━━━━━ Material for this exercise ━━━━━
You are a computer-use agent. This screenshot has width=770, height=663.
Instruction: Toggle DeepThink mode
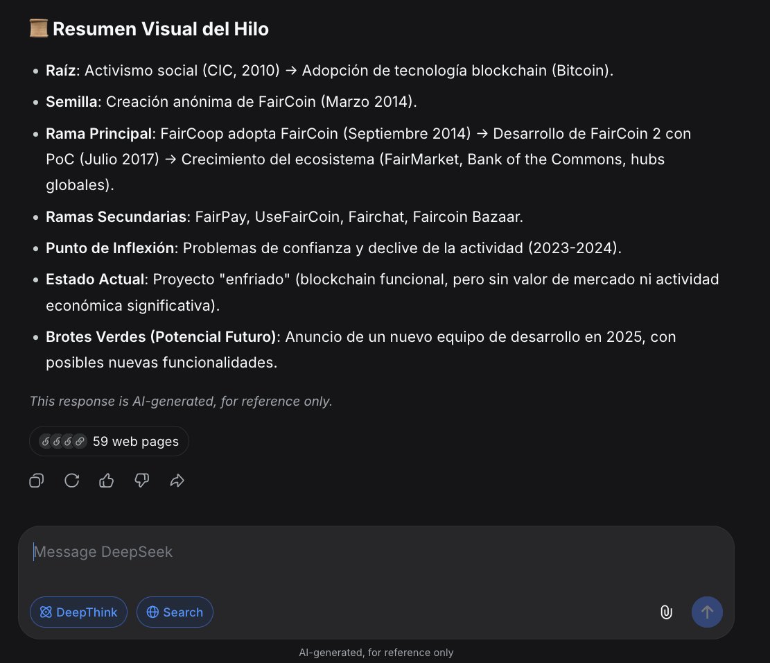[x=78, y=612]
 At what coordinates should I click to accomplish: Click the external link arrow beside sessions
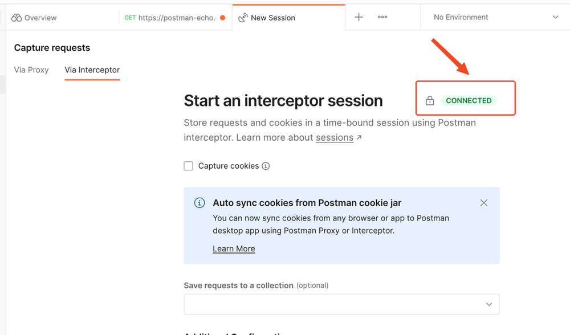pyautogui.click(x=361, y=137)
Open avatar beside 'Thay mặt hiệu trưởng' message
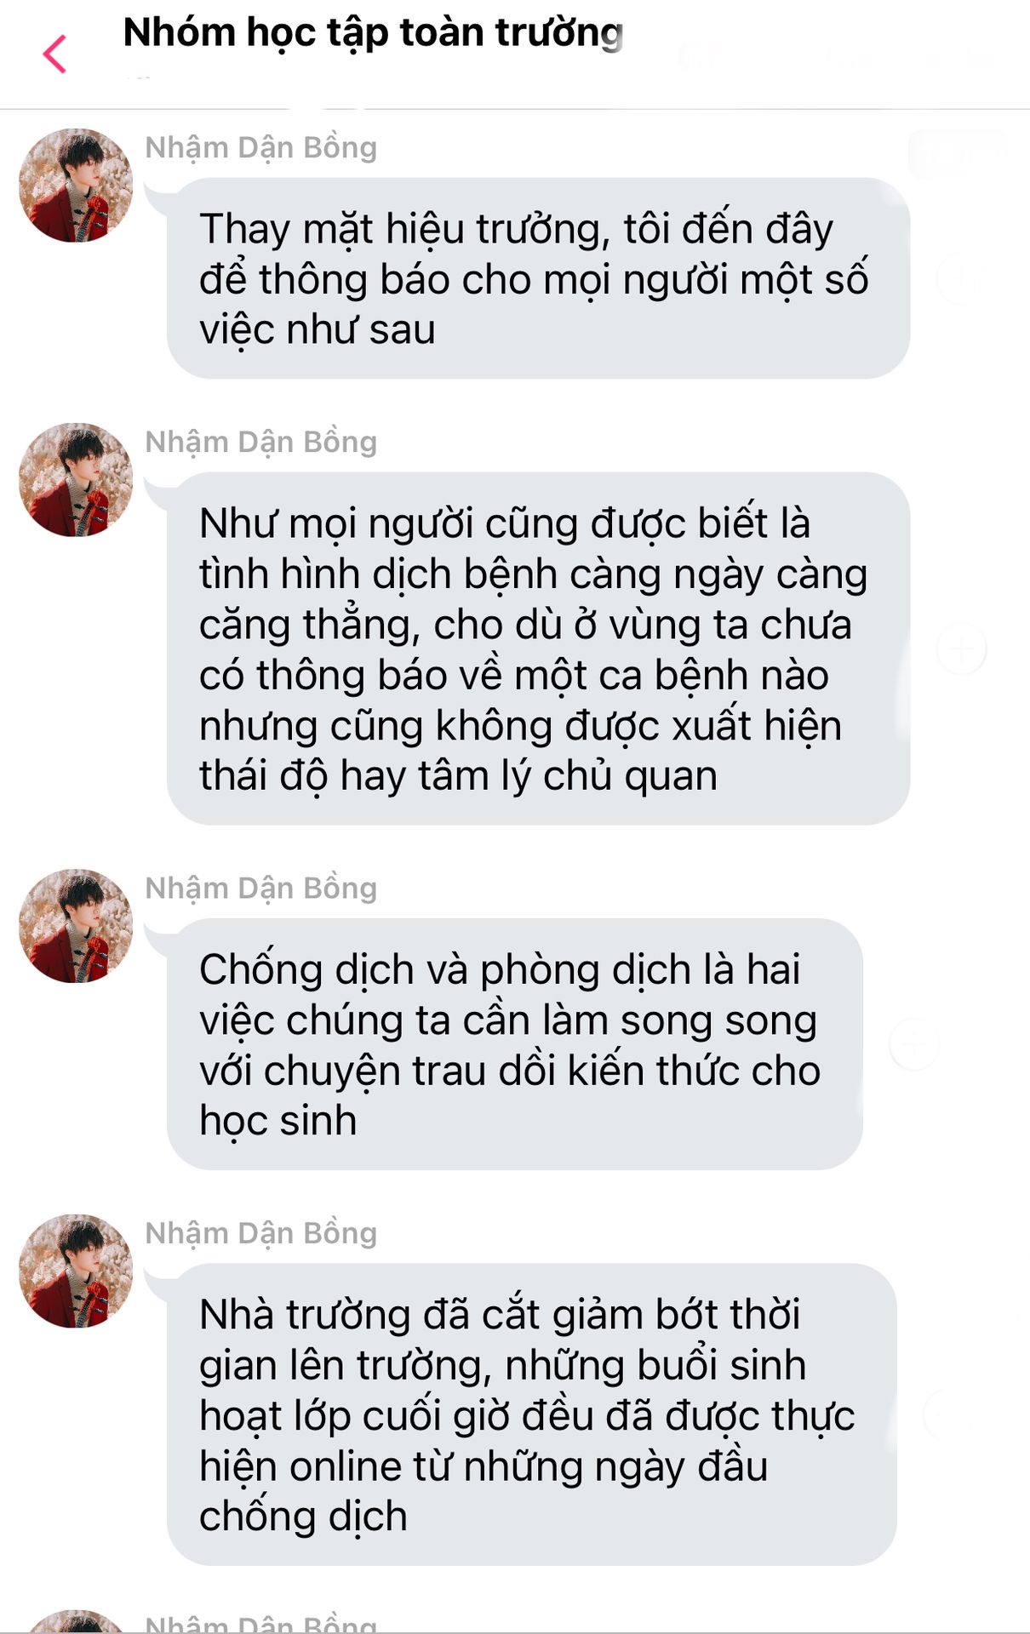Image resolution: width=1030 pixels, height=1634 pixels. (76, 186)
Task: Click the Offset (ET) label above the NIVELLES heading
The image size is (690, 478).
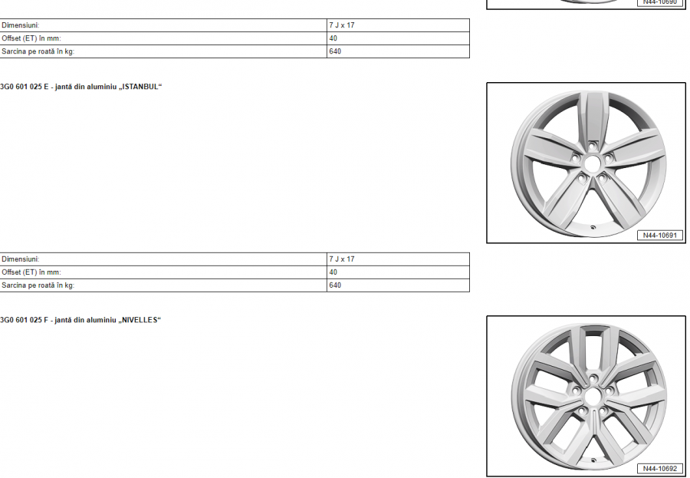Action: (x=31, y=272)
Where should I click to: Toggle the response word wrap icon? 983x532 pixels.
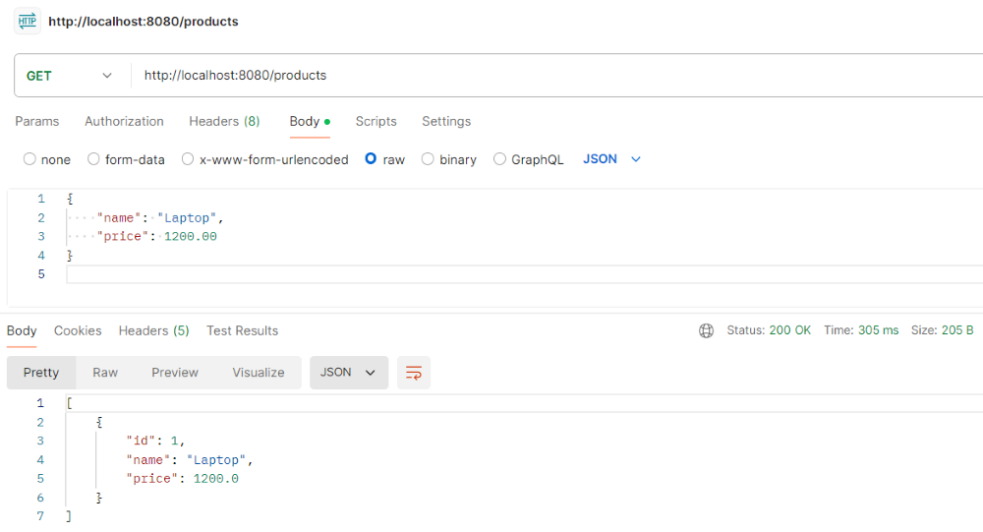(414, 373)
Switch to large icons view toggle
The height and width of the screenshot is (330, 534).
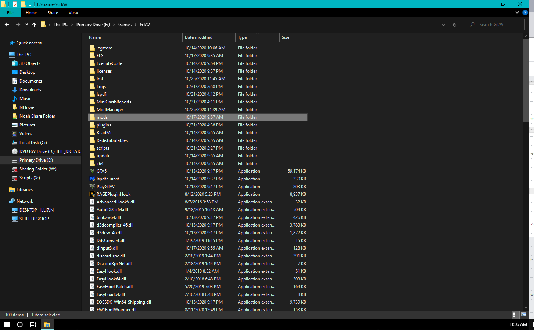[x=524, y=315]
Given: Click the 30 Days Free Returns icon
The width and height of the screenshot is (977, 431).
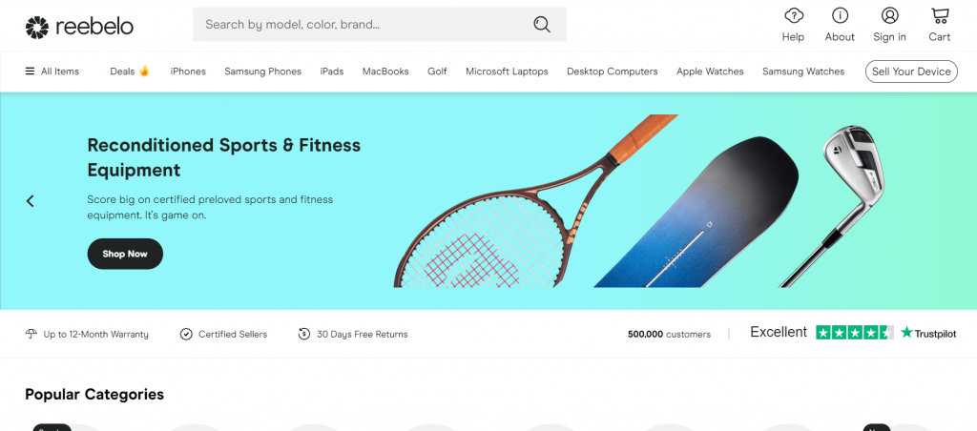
━━━━━
━━━━━ Material for this exercise ━━━━━
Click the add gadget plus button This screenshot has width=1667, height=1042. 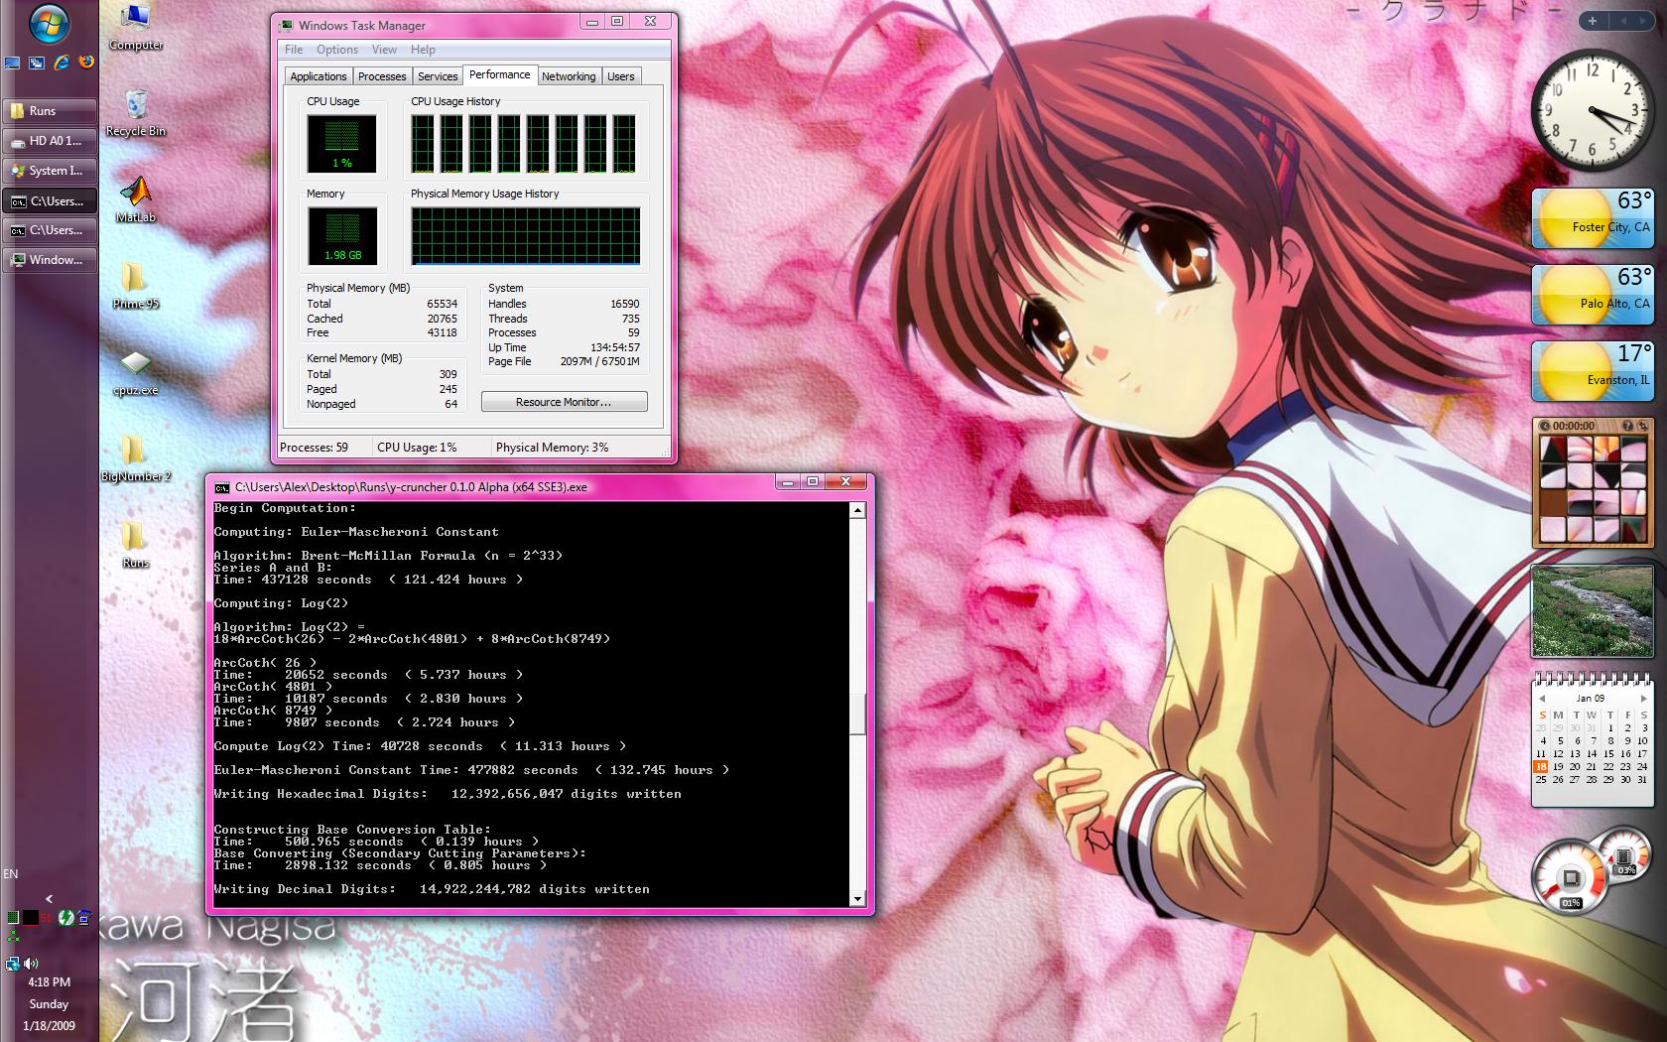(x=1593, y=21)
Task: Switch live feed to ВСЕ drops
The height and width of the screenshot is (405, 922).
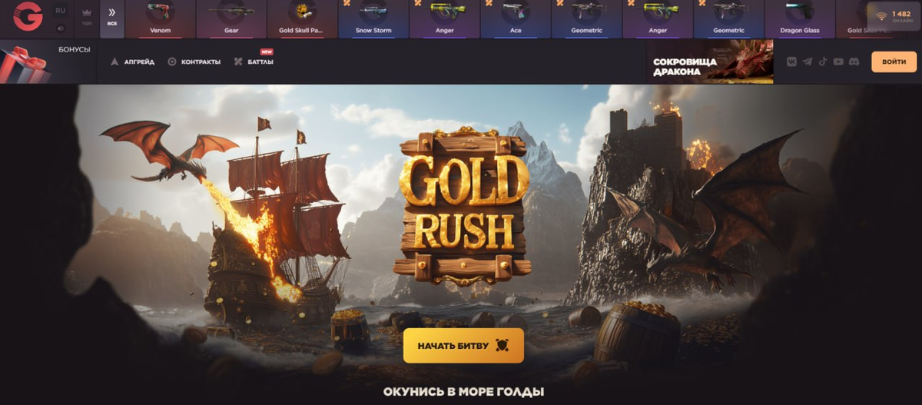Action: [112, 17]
━━━━━
━━━━━ Material for this exercise ━━━━━
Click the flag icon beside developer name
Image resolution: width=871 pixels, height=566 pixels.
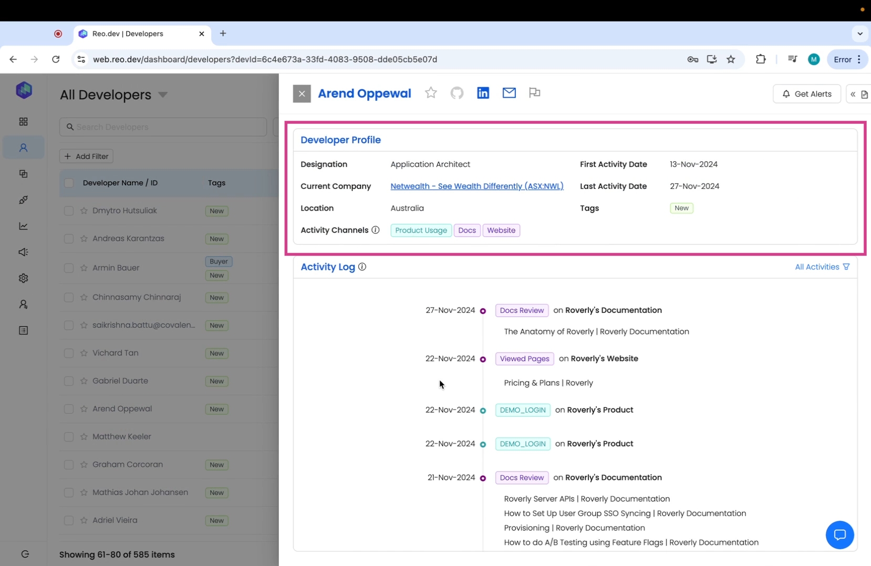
━━━━━
▶ Exercise directions
Go through the material line by line and state how many lines hold "Task", with no other words.

▶ Expected answer
2